Дождавшись, когда вода уйдет с террасы, я вернулся в дом, оставив на пороге сапоги и зонтик, чтобы не устроить потоп в гостиной.

Потом я согрел стакан молока и поставил на плиту кофеварку, но только собрался позавтракать, как дождь вновь усилился, и я бросился к окну, боясь пропустить любимое зрелище: водяная завеса, волнуемая невидимой рукой, бурные потоки в придорожных канавах, и там, вдалеке — затопленные поля (снова «зеркальная гладь»).

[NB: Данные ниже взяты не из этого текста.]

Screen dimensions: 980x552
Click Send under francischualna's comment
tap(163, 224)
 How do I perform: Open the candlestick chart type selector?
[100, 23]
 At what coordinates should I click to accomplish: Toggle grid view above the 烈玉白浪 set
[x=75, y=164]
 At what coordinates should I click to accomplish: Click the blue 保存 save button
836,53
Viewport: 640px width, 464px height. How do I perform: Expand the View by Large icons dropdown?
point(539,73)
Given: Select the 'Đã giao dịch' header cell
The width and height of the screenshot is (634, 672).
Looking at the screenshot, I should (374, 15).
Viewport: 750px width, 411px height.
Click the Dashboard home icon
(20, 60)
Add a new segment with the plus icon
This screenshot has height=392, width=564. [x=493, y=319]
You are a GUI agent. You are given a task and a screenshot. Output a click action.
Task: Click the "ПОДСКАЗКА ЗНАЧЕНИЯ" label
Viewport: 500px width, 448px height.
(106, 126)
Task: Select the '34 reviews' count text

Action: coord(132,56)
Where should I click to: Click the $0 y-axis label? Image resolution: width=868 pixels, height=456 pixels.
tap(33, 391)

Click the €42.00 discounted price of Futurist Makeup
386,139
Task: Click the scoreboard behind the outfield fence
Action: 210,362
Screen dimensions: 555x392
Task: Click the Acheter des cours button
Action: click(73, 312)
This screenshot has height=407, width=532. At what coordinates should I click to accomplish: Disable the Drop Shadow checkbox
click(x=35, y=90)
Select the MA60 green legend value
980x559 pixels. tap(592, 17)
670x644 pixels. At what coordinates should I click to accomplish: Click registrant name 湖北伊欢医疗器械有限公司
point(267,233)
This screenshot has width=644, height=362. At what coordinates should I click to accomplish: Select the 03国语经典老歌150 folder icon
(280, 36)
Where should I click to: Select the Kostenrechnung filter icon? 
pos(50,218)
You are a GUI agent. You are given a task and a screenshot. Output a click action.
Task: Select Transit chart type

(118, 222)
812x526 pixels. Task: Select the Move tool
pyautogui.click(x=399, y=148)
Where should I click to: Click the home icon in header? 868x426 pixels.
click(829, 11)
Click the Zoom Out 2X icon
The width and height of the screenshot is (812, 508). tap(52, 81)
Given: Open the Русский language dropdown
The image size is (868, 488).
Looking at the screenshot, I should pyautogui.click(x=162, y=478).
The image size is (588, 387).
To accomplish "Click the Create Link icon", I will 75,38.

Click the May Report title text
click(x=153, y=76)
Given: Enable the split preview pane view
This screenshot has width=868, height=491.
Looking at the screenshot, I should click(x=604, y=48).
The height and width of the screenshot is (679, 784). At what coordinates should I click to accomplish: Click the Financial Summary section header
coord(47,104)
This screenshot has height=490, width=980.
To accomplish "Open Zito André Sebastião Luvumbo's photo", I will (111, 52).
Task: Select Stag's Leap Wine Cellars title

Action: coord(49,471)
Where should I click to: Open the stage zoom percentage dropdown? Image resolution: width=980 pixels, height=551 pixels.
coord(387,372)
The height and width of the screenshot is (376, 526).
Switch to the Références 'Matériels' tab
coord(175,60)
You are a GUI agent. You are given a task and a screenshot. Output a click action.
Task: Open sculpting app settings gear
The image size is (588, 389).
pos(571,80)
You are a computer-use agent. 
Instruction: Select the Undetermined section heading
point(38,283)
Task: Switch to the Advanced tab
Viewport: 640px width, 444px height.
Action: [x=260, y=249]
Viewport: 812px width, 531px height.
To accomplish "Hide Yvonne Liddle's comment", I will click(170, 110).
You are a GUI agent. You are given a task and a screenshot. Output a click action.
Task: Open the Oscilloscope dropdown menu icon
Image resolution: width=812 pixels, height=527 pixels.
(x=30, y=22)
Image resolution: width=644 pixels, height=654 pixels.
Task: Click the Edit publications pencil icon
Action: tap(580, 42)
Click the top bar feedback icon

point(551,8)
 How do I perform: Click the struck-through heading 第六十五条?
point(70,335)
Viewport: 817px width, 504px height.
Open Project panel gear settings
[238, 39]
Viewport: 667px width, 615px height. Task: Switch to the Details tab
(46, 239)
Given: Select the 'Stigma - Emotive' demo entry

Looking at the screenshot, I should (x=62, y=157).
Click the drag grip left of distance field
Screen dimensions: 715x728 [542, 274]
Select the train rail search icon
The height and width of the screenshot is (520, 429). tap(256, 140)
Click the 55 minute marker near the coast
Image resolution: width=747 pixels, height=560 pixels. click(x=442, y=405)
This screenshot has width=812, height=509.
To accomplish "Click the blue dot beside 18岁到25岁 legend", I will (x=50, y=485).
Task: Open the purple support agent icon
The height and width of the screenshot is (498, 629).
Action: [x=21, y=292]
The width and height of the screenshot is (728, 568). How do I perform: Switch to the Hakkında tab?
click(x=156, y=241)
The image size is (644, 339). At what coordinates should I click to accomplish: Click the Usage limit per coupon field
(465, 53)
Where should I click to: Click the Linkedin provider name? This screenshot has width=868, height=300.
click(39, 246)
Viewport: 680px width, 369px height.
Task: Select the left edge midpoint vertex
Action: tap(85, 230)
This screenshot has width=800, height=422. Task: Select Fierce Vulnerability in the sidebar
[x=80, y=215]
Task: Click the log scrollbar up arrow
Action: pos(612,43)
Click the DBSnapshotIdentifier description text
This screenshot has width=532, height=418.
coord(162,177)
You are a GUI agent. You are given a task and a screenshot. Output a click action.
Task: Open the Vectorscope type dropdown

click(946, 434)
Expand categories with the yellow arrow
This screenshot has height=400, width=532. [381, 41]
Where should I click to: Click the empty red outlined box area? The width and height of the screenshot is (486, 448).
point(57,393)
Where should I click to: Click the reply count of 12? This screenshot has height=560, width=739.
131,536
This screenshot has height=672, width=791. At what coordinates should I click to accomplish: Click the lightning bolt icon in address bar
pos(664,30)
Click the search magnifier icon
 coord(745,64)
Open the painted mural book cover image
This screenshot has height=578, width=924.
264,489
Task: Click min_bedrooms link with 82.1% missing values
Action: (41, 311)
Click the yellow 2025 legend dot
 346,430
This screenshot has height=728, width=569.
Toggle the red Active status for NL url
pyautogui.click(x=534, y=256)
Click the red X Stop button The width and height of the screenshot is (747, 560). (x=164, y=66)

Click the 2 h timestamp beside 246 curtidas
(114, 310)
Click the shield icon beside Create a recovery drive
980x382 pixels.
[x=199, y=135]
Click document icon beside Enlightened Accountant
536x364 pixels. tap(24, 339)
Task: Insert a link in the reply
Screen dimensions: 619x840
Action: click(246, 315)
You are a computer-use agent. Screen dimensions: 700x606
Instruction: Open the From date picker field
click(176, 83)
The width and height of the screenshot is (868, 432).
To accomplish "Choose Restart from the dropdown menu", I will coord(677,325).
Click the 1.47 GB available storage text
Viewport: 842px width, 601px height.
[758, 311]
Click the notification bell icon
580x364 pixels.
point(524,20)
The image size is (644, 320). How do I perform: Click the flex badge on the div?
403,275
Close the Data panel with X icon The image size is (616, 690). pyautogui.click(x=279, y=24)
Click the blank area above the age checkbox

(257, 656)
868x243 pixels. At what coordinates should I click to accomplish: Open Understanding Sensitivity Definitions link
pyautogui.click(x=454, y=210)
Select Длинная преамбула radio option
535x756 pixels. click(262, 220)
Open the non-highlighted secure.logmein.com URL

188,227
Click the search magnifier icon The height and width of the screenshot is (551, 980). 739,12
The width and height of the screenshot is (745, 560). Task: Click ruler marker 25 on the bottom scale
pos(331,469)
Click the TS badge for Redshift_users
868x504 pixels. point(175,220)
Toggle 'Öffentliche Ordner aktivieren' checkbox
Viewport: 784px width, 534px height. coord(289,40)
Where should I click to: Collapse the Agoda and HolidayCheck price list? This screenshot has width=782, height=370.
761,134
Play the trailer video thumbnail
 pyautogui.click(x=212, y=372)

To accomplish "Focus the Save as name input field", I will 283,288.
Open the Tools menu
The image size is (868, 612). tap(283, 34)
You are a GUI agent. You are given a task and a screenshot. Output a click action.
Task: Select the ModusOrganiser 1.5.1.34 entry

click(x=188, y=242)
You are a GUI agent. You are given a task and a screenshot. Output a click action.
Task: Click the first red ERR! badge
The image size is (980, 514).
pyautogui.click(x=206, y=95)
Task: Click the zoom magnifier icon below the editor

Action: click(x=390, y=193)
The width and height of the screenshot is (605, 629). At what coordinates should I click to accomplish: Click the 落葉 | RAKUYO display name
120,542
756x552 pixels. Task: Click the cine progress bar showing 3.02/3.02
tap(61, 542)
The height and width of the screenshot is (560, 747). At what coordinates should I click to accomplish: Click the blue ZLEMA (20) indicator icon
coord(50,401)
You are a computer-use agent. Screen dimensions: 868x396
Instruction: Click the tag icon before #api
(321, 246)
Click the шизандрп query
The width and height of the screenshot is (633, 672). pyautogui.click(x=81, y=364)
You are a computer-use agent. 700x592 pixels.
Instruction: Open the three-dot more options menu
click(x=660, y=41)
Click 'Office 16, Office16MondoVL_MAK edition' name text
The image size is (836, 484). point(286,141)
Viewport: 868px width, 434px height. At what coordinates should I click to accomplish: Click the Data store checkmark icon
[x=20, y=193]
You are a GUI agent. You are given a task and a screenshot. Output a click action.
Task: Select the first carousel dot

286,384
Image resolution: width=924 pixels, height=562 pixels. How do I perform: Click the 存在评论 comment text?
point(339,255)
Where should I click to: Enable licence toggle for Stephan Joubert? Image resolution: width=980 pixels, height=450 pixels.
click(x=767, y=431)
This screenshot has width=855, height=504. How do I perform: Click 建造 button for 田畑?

В них отражается небо, свинцовое, а то вдруг словно оловянное, серебряное… а еще дальше — горизонт, где все потеряло привычные очертания, где перемешались тучи и горы и уже невозможно различить лес, старый разрушенный замок, так же как в Женеве большую часть года нельзя увидеть Альпы, Мон-Салев и хребты Юра.

Какая-то птица запищала в ветвях кипариса, а потом, громко хлопая крыльями, перелетела на соседний, растущий по другую сторону дороги.

Ливень неистовствовал, вот он обрушился с новой силой, и по лужам на кафельном полу террасы побежало множество пузырьков. В детстве мы с сестрой называли их «войско солдатиков». Приклеившись к окнам нашего дома в Барселоне, выходившим в маленький дворик, мы наперегонки считали эти пузырьки — кто больше, пока стекла не запотевали от дыхания, тогда мы забывали о лужах и принимались рисовать на затуманенном стекле свои инициалы. Наши имена — Себастьа и Сарра — начинались на одну и ту же букву, поэтому сестра (она была чуть старше и сильно опережала меня в развитии, ведь девочки формируются раньше) норовила написать свое короткое имя целиком, старательно выводя двойное «р». Крестный отец отчего-то настоял, чтобы имя новорожденной записали именно так, и сестра наивно гордилась этим, ведь она была не просто Сара, а Сарра!

Дождь немного стих, и тут я услышал яростное клокотание, доносившееся с кухни, и почувствовал запах убежавшего кофе. Я бросился тушить газ, но кофе, увы, спасти не удалось (он был еще хуже, чем в буфете ВСА), правда резиновая прокладка кофеварки все-таки уцелела (слава богу, ведь у меня нет запасной).

В довершение всех неприятностей молоко в стакане успело остыть.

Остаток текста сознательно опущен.